Would you please copy out each entry exactly?

= Data listing =
※ ※ ※

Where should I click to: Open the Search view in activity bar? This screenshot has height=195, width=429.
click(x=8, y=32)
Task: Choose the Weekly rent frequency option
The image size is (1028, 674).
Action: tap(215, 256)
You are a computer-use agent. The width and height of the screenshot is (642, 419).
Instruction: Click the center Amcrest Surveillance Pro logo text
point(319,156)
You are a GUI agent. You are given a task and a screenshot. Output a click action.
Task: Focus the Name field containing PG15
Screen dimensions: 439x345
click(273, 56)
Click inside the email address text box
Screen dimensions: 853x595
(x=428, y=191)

※ ※ ※

= Exercise answer =
Where should I click to: Open the Search view in activity bar? This screenshot has height=195, width=429.
click(x=8, y=32)
Task: Choose the Weekly rent frequency option
The image size is (1028, 674).
Action: tap(215, 256)
You are a computer-use agent. The width and height of the screenshot is (642, 419).
Instruction: Click the center Amcrest Surveillance Pro logo text
point(319,156)
You are a GUI agent. You are given a task and a screenshot. Output a click action.
Task: Focus the Name field containing PG15
Screen dimensions: 439x345
click(273, 56)
Click inside the email address text box
Screen dimensions: 853x595
(x=428, y=191)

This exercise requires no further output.